>>>

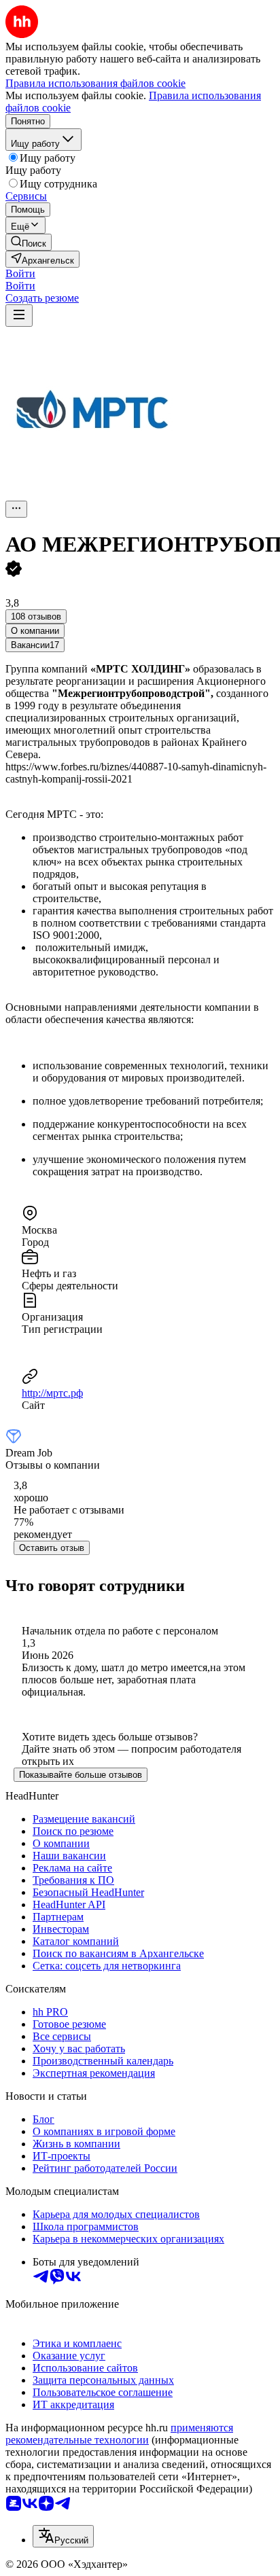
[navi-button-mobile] (19, 315)
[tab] (35, 631)
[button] (20, 273)
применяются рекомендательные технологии (119, 2434)
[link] (28, 242)
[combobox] (63, 2536)
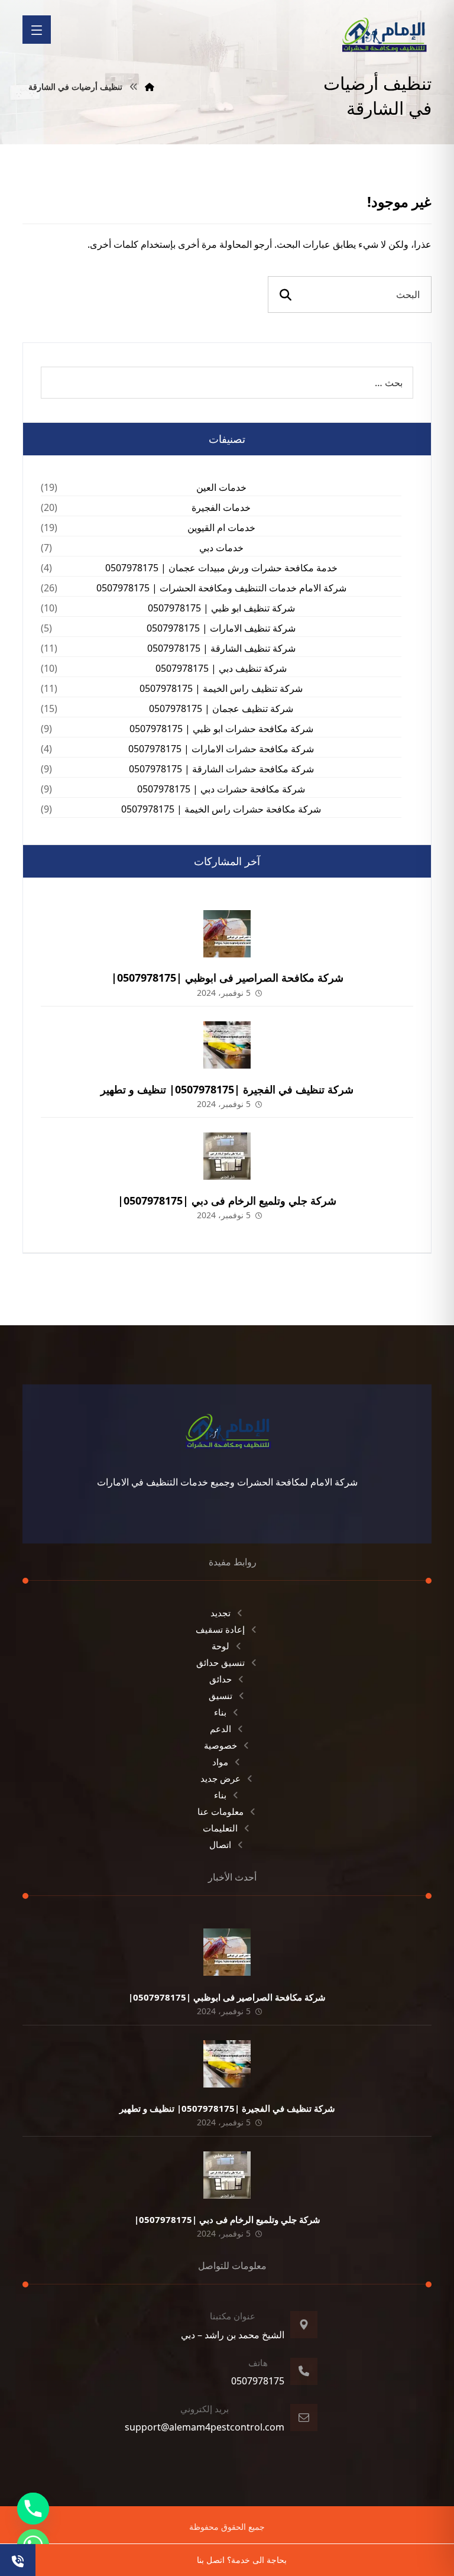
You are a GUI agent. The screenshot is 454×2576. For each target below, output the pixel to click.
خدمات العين (221, 487)
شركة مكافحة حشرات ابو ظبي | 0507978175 (221, 728)
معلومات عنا (220, 1811)
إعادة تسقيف (220, 1629)
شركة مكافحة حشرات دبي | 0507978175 (221, 788)
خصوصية (220, 1745)
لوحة (220, 1646)
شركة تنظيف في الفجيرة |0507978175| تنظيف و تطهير (227, 1089)
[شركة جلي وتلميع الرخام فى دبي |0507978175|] (227, 1156)
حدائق (220, 1679)
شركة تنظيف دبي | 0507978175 (221, 668)
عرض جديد (220, 1778)
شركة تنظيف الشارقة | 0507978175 (221, 648)
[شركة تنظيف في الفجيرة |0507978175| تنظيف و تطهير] (227, 1045)
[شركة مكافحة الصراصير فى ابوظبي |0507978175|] (227, 933)
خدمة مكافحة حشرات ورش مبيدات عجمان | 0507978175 (221, 567)
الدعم (220, 1728)
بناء (220, 1712)
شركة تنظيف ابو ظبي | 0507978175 (221, 607)
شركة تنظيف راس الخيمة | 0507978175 (221, 688)
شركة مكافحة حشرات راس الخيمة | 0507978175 (221, 808)
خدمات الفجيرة (221, 507)
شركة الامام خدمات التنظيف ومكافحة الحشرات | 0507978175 (221, 587)
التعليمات (220, 1828)
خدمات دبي (221, 547)
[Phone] (33, 2509)
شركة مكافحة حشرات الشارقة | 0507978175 (221, 768)
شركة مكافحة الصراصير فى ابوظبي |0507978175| (227, 977)
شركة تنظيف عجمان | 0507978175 (221, 708)
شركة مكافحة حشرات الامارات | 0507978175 (221, 748)
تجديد (220, 1613)
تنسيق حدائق (220, 1662)
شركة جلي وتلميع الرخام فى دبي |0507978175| (227, 1200)
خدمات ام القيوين (221, 527)
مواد (220, 1762)
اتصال (220, 1844)
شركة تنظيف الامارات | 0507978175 (221, 628)
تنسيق (220, 1695)
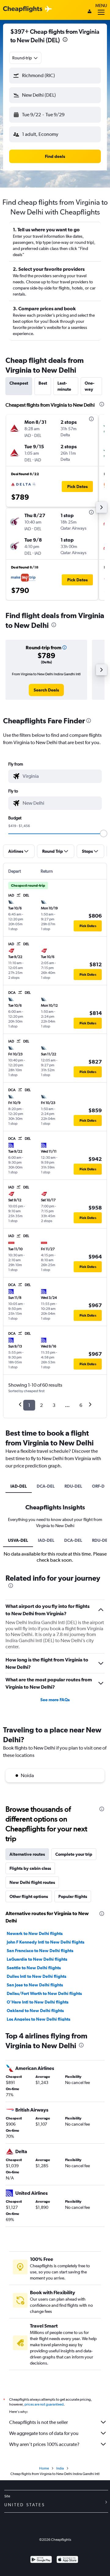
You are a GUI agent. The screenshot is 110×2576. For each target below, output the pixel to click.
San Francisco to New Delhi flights (40, 1950)
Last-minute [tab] (64, 386)
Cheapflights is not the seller (38, 2422)
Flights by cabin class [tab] (30, 1868)
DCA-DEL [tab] (46, 1486)
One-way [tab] (89, 386)
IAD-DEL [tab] (18, 1486)
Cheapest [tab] (18, 383)
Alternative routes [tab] (27, 1854)
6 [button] (80, 1405)
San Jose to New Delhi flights (35, 1984)
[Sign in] (89, 12)
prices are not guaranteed (44, 2404)
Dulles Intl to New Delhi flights (36, 1976)
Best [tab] (42, 383)
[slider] (103, 833)
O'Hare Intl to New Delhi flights (37, 2002)
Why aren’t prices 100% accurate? (44, 2444)
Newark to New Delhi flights (35, 1933)
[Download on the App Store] (67, 2560)
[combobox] (25, 58)
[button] (65, 40)
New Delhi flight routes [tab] (32, 1882)
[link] (46, 690)
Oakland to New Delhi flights (35, 2010)
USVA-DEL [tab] (18, 1540)
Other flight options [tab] (28, 1896)
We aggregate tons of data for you (44, 2433)
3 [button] (54, 1405)
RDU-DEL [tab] (73, 1486)
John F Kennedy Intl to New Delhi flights (45, 1942)
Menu (101, 5)
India (60, 2468)
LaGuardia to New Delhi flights (37, 1959)
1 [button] (29, 1405)
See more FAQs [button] (55, 1699)
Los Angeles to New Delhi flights (38, 2019)
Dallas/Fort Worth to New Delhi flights (44, 1993)
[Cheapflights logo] (22, 9)
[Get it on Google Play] (41, 2560)
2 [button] (41, 1405)
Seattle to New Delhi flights (34, 1967)
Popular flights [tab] (72, 1896)
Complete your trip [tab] (73, 1854)
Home (44, 2468)
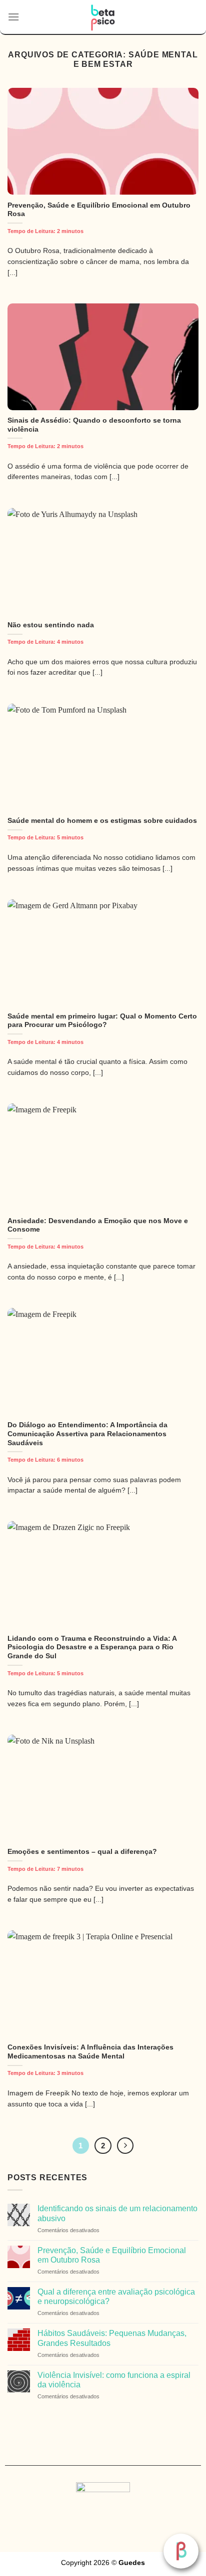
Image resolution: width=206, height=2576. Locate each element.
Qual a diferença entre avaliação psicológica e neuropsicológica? (116, 2297)
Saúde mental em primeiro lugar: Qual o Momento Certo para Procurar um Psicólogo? (102, 1021)
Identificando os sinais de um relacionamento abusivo (118, 2213)
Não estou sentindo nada (51, 625)
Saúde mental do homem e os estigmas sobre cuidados (102, 820)
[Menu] (14, 16)
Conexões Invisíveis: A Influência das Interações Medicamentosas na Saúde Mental (91, 2052)
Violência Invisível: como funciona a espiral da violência (114, 2380)
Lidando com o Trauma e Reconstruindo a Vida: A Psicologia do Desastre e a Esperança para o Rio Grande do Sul (92, 1647)
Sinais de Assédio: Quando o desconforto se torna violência (94, 425)
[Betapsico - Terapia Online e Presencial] (103, 17)
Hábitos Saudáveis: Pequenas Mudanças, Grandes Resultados (112, 2338)
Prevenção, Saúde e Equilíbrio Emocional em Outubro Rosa (99, 210)
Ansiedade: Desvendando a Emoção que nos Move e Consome (98, 1225)
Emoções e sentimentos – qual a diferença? (82, 1851)
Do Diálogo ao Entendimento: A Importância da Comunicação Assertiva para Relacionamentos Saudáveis (88, 1433)
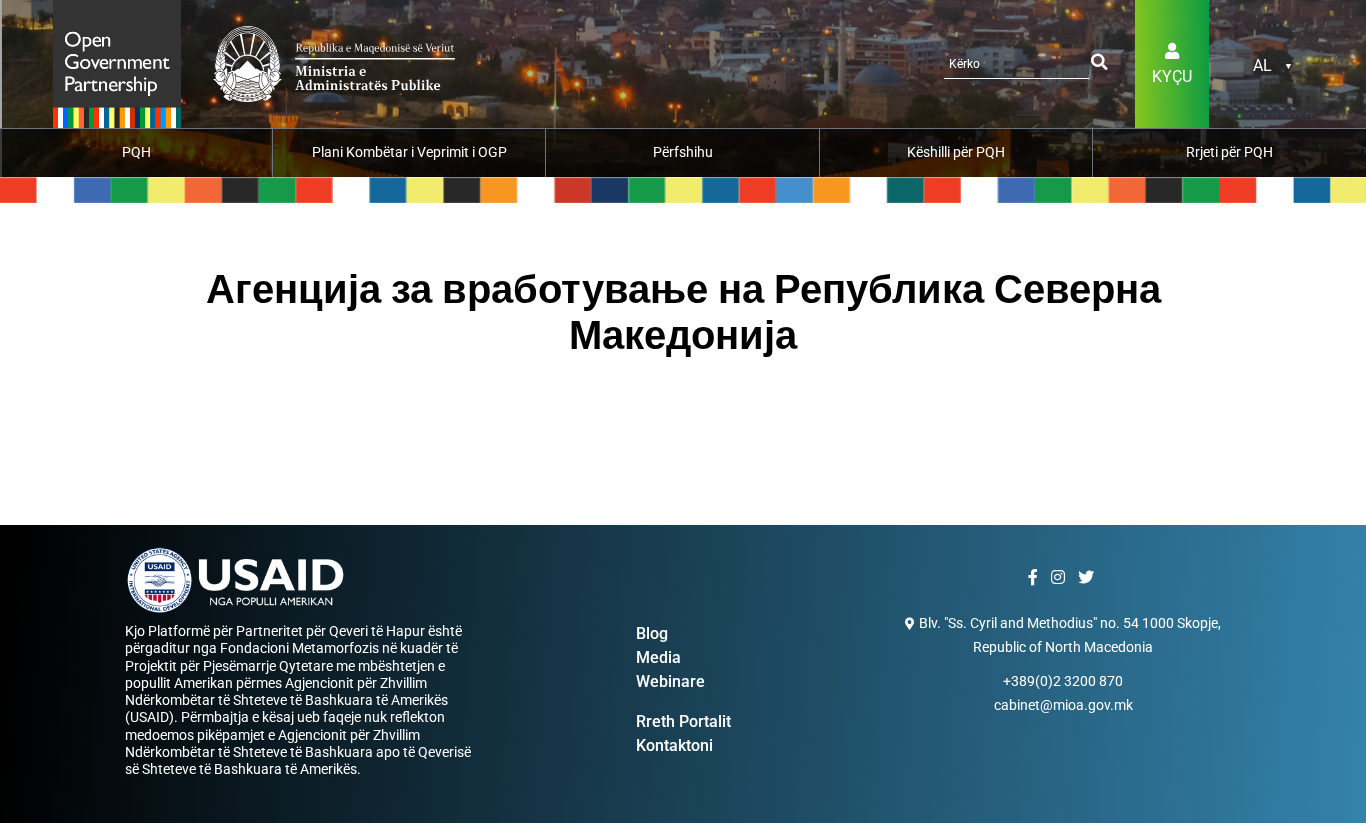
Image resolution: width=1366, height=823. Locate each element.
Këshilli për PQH (956, 152)
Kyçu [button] (1172, 76)
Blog (652, 633)
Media (658, 657)
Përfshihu (683, 152)
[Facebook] (1035, 578)
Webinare (670, 681)
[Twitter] (1088, 578)
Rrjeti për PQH (1229, 152)
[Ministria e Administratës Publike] (117, 62)
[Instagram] (1060, 578)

<<<

EXERCISE PROMPT :: What you return must match the material above exactly, minus its pictures.

TASK ANSWER ::
[navi-button-mobile] (19, 315)
[tab] (35, 631)
[button] (20, 273)
применяются рекомендательные технологии (119, 2434)
[link] (28, 242)
[combobox] (63, 2536)
You are a GUI agent. The screenshot is 454×2576. For each target below, output the pixel to click.
خدمات العين (221, 487)
شركة مكافحة حشرات ابو ظبي | 0507978175 (221, 728)
معلومات عنا (220, 1811)
إعادة تسقيف (220, 1629)
شركة مكافحة حشرات دبي | 0507978175 (221, 788)
خصوصية (220, 1745)
لوحة (220, 1646)
شركة تنظيف في الفجيرة |0507978175| تنظيف و تطهير (227, 1089)
[شركة جلي وتلميع الرخام فى دبي |0507978175|] (227, 1156)
حدائق (220, 1679)
شركة تنظيف دبي | 0507978175 (221, 668)
عرض جديد (220, 1778)
شركة تنظيف الشارقة | 0507978175 (221, 648)
[شركة تنظيف في الفجيرة |0507978175| تنظيف و تطهير] (227, 1045)
[شركة مكافحة الصراصير فى ابوظبي |0507978175|] (227, 933)
خدمة مكافحة حشرات ورش مبيدات عجمان | 0507978175 (221, 567)
الدعم (220, 1728)
بناء (220, 1712)
شركة تنظيف ابو ظبي | 0507978175 (221, 607)
شركة تنظيف راس الخيمة | 0507978175 (221, 688)
شركة مكافحة حشرات راس الخيمة | 0507978175 (221, 808)
خدمات الفجيرة (221, 507)
شركة الامام خدمات التنظيف ومكافحة الحشرات | 0507978175 (221, 587)
التعليمات (220, 1828)
خدمات دبي (221, 547)
[Phone] (33, 2509)
شركة مكافحة حشرات الشارقة | 0507978175 (221, 768)
شركة مكافحة الصراصير فى ابوظبي |0507978175| (227, 977)
شركة تنظيف عجمان | 0507978175 (221, 708)
شركة مكافحة حشرات الامارات | 0507978175 (221, 748)
تجديد (220, 1613)
تنسيق حدائق (220, 1662)
شركة جلي وتلميع الرخام فى دبي |0507978175| (227, 1200)
خدمات ام القيوين (221, 527)
مواد (220, 1762)
اتصال (220, 1844)
شركة تنظيف الامارات | 0507978175 (221, 628)
تنسيق (220, 1695)
You are a GUI agent. The screenshot is 110×2576. For each target below, output the pixel to click.
San Francisco to New Delhi flights (40, 1950)
Last-minute [tab] (64, 386)
Cheapflights is not the seller (38, 2422)
Flights by cabin class [tab] (30, 1868)
DCA-DEL [tab] (46, 1486)
One-way [tab] (89, 386)
IAD-DEL [tab] (18, 1486)
Cheapest [tab] (18, 383)
Alternative routes [tab] (27, 1854)
6 [button] (80, 1405)
San Jose to New Delhi flights (35, 1984)
[Sign in] (89, 12)
prices are not guaranteed (44, 2404)
Dulles Intl to New Delhi flights (36, 1976)
Best [tab] (42, 383)
[slider] (103, 833)
O'Hare Intl to New Delhi flights (37, 2002)
Why aren’t prices 100% accurate? (44, 2444)
Newark to New Delhi flights (35, 1933)
[Download on the App Store] (67, 2560)
[combobox] (25, 58)
[button] (65, 40)
New Delhi flight routes [tab] (32, 1882)
[link] (46, 690)
Oakland to New Delhi flights (35, 2010)
USVA-DEL [tab] (18, 1540)
Other flight options [tab] (28, 1896)
We aggregate tons of data for you (44, 2433)
3 [button] (54, 1405)
RDU-DEL [tab] (73, 1486)
John F Kennedy Intl to New Delhi flights (45, 1942)
Menu (101, 5)
India (60, 2468)
LaGuardia to New Delhi flights (37, 1959)
1 [button] (29, 1405)
See more FAQs [button] (55, 1699)
Los Angeles to New Delhi flights (38, 2019)
Dallas/Fort Worth to New Delhi flights (44, 1993)
[Cheapflights logo] (22, 9)
[Get it on Google Play] (41, 2560)
2 [button] (41, 1405)
Seattle to New Delhi flights (34, 1967)
Popular flights [tab] (72, 1896)
Complete your trip [tab] (73, 1854)
Home (44, 2468)
Image resolution: width=206, height=2576. Locate each element.
Qual a diferença entre avaliação psicológica e neuropsicológica? (116, 2297)
Saúde mental em primeiro lugar: Qual o Momento Certo para Procurar um Psicólogo? (102, 1021)
Identificando os sinais de um relacionamento abusivo (118, 2213)
Não estou sentindo nada (51, 625)
Saúde mental do homem e os estigmas sobre cuidados (102, 820)
[Menu] (14, 16)
Conexões Invisíveis: A Influência das Interações Medicamentosas na Saúde Mental (91, 2052)
Violência Invisível: como funciona a espiral da violência (114, 2380)
Lidando com o Trauma e Reconstruindo a Vida: A Psicologia do Desastre e a Esperança para o Rio Grande do Sul (92, 1647)
Sinais de Assédio: Quando o desconforto se torna violência (94, 425)
[Betapsico - Terapia Online e Presencial] (103, 17)
Hábitos Saudáveis: Pequenas Mudanças, Grandes Resultados (112, 2338)
Prevenção, Saúde e Equilíbrio Emocional em Outubro Rosa (99, 210)
Ansiedade: Desvendando a Emoção que nos Move e Consome (98, 1225)
Emoções e sentimentos – qual a diferença? (82, 1851)
Do Diálogo ao Entendimento: A Importância da Comunicação Assertiva para Relacionamentos Saudáveis (88, 1433)
Image resolution: width=1366, height=823. Locate each element.
Këshilli për PQH (956, 152)
Kyçu [button] (1172, 76)
Blog (652, 633)
Media (658, 657)
Përfshihu (683, 152)
[Facebook] (1035, 578)
Webinare (670, 681)
[Twitter] (1088, 578)
Rrjeti për PQH (1229, 152)
[Ministria e Administratës Publike] (117, 62)
[Instagram] (1060, 578)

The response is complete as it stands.